> [What you have to do] Transcribe the items below verbatim, beginning with the line that contains "315x227 pixels. At" and continuing through the line that contains "pyautogui.click(x=427, y=289)", both included.

---------- Records

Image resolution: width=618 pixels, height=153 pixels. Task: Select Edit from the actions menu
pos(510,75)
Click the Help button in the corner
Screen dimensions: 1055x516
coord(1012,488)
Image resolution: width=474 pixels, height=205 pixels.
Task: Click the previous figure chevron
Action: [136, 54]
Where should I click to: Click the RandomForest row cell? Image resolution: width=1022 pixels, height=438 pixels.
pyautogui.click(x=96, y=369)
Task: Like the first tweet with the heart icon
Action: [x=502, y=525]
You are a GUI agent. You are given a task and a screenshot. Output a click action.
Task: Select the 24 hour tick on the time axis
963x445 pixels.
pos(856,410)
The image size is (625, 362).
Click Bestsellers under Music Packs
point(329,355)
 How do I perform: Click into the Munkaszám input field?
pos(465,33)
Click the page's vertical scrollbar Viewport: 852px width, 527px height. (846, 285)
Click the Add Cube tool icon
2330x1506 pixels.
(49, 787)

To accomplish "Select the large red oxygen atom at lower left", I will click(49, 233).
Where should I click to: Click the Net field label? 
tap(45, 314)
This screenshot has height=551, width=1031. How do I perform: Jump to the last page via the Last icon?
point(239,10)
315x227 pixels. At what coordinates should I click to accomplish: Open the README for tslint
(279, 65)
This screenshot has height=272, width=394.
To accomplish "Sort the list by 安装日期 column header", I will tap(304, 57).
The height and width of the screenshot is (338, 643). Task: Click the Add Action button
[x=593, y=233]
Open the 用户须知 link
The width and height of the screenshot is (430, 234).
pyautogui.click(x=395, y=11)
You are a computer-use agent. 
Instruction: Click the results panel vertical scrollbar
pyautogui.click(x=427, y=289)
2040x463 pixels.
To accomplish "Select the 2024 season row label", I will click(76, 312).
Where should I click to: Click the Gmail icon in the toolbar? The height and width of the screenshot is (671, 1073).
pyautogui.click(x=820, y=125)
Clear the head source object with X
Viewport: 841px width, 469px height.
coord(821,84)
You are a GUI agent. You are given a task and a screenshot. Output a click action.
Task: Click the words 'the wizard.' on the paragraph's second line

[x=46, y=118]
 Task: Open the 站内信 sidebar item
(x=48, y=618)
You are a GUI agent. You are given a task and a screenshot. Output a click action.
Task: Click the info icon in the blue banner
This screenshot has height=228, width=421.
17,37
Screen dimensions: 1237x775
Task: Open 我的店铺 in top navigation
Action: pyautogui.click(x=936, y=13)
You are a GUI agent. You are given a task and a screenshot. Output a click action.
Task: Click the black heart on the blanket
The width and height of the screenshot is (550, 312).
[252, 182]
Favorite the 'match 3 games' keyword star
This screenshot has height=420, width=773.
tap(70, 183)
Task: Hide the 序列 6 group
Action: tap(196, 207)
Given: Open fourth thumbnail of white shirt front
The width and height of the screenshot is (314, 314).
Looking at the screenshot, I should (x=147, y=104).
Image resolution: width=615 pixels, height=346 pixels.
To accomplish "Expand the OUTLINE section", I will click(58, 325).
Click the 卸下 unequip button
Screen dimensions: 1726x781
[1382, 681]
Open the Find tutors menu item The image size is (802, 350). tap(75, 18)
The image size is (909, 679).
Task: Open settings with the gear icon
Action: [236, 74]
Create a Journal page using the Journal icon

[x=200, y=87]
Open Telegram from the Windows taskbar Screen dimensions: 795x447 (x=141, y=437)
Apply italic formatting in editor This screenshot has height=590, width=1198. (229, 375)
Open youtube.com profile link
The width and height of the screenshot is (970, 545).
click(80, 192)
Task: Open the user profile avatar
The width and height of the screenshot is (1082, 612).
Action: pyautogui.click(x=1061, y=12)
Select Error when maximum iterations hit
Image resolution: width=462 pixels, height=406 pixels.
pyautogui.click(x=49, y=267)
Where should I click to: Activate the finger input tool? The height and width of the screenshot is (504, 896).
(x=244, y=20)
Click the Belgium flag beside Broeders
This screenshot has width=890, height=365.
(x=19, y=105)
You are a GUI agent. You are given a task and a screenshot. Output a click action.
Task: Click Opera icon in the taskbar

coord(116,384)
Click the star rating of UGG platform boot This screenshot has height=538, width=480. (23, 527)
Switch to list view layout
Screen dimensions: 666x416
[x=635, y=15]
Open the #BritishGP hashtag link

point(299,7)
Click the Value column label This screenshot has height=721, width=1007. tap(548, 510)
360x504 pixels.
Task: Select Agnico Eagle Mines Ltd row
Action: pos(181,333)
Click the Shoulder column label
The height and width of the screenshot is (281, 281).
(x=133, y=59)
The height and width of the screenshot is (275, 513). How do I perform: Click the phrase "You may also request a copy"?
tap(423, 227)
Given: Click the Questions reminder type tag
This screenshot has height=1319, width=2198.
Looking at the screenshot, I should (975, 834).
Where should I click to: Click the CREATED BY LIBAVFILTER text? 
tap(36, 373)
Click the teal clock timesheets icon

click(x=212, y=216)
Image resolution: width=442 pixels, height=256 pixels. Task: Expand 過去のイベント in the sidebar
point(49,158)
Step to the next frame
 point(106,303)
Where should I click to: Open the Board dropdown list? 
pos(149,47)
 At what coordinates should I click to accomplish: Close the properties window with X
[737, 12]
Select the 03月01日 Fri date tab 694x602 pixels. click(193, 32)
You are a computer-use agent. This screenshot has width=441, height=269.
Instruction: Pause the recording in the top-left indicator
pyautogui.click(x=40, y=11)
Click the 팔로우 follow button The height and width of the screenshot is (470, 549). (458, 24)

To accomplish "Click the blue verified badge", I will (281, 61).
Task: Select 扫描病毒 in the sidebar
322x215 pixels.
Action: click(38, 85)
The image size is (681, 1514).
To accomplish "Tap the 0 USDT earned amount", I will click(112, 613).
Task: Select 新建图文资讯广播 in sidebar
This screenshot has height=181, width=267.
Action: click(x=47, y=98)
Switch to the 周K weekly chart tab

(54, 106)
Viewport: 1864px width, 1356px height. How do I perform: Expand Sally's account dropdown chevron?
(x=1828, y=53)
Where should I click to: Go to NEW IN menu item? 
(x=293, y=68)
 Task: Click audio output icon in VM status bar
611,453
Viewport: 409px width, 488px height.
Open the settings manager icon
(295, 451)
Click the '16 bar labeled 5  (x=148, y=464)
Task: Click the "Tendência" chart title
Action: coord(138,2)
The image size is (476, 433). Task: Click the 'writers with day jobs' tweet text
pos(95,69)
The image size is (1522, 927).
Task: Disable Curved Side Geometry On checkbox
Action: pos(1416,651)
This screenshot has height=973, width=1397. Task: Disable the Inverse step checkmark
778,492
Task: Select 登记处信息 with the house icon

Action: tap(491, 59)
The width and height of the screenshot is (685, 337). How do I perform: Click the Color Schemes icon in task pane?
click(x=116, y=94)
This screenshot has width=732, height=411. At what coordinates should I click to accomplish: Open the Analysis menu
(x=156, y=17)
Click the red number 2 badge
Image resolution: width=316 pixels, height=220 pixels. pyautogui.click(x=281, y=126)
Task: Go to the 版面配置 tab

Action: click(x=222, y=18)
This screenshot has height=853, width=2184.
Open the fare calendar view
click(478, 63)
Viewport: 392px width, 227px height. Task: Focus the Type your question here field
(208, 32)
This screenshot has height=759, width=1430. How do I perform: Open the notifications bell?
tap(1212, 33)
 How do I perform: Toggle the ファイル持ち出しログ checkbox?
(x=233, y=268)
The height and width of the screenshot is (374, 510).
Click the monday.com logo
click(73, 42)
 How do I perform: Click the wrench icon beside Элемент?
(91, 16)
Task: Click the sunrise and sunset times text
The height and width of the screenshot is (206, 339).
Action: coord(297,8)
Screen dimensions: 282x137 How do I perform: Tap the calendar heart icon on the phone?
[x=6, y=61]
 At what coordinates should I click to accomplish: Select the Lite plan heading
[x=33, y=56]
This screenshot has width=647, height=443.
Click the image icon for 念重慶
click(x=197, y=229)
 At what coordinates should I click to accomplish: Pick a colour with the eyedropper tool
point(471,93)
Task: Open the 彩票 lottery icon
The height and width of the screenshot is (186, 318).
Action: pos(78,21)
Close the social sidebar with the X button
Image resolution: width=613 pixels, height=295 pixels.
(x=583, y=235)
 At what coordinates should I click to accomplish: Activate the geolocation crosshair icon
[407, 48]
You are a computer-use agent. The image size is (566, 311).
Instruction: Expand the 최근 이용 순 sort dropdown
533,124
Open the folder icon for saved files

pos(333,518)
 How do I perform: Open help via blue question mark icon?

--------------------

> [Solution]
315x227 pixels. At what coordinates should I click to accomplish: Open the README for tslint
(279, 65)
This screenshot has height=272, width=394.
To accomplish "Sort the list by 安装日期 column header", I will tap(304, 57).
The height and width of the screenshot is (338, 643). Task: Click the Add Action button
[x=593, y=233]
Open the 用户须知 link
The width and height of the screenshot is (430, 234).
pyautogui.click(x=395, y=11)
You are a computer-use agent. 
Instruction: Click the results panel vertical scrollbar
pyautogui.click(x=427, y=289)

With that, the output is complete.